Tuesday, October 31, 2:35--3:20pm

Padelford Hall Room C-036


Infinite Linear Programs: Basic Feasible Solutions, Duality Theory and a Simplex Method

Professor Archis Ghate

Industrial Engineering, UW

Linear programs with countably many equality constraints and non-negative variables often occur in deterministic as well as stochastic planning problems. Special cases include shortest path problems with infinite nodes and arcs, Markov decision problems with infinite states and actions, infinite Leontief systems and infinite network flow problems. Naive extensions of finite dimensional linear programming concepts fail to hold in the infinite case due to a multitude of mathematical pathologies in subspaces of $R^{\infty}$. In this talk, we discuss challenges involved in developing these extensions.

In the first part of the talk, we show that the concept of a basic sequence, which is a natural extension of linear independence, is sufficient to identify extreme points. On the other hand, it is not necessary in general. However, linear independence is necessary. We then show that when the infimum of the values of the positive variables in a feasible solution is strictly positive, the idea of a basic sequence is necessary to identify extreme points.

In the second part of the talk, we embed the primal problem and its dual into appropriate vector spaces and develop weak duality and complementary slackness results. We argue that establishing absence of a duality gap is not so straightforward. Interestingly, we prove that strong duality in finite dimensional truncations of the original primal-dual pair carries over to a no duality gap result in the limit.

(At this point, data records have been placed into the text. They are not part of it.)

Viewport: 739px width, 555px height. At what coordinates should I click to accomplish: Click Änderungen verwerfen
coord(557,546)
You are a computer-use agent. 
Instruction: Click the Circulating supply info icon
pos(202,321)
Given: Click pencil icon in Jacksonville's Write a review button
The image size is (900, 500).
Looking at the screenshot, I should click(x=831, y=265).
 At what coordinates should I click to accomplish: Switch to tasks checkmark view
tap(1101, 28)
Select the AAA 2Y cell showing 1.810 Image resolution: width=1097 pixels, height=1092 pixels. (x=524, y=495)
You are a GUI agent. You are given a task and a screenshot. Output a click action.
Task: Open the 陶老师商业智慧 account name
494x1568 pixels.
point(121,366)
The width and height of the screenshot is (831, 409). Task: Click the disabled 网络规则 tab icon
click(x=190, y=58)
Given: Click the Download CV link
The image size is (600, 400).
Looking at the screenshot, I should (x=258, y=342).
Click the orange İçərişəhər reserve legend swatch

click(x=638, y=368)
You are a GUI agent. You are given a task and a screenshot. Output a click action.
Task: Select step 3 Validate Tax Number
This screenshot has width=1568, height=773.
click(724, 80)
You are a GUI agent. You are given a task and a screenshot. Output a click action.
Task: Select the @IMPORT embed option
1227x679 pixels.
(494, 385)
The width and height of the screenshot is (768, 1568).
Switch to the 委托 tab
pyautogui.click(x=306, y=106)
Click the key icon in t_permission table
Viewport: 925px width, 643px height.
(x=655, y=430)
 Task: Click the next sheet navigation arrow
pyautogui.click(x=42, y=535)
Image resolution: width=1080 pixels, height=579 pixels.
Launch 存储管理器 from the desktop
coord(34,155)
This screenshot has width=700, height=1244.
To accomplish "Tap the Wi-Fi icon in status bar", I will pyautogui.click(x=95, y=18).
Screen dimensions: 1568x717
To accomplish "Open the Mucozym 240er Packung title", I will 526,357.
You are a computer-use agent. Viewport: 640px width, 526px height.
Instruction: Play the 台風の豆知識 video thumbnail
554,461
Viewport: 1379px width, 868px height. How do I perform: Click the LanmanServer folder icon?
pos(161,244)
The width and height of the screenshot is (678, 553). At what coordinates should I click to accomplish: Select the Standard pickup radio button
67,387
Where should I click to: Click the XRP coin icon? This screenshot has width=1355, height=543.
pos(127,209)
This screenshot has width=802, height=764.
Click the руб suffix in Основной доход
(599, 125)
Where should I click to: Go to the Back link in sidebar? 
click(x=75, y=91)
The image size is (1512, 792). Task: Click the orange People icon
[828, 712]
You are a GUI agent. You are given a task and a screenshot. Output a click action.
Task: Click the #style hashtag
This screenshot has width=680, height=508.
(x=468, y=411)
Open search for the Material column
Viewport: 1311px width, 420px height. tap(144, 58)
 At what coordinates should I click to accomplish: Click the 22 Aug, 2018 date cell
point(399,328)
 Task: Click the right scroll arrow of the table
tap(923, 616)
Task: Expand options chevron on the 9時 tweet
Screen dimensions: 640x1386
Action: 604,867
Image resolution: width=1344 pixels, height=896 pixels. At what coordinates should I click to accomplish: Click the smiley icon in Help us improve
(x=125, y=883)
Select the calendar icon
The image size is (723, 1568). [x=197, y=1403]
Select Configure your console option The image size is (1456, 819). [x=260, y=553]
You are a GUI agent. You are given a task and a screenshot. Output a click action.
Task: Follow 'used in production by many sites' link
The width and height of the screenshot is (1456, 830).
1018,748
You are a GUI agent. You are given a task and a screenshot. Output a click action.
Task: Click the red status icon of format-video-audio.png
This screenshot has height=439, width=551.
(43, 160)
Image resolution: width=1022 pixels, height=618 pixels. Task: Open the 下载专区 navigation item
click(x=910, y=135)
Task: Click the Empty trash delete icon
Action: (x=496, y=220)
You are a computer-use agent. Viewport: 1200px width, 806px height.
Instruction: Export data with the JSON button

Finally, we present the Shadow Simplex method to solve infinite linear programs. This iterative method is finitely implementable, converges to the optimal value in the limit, and jumps from one extreme point of the feasible region to another. This movement may not be along an extreme edge of the feasible region in general. However, we show that for the important special case of shortest path problems that are equivalent to infinite horizon deterministic dynamic programs, the Shadow Simplex method reduces to a Simplex method, where the jumps are along an extreme edge.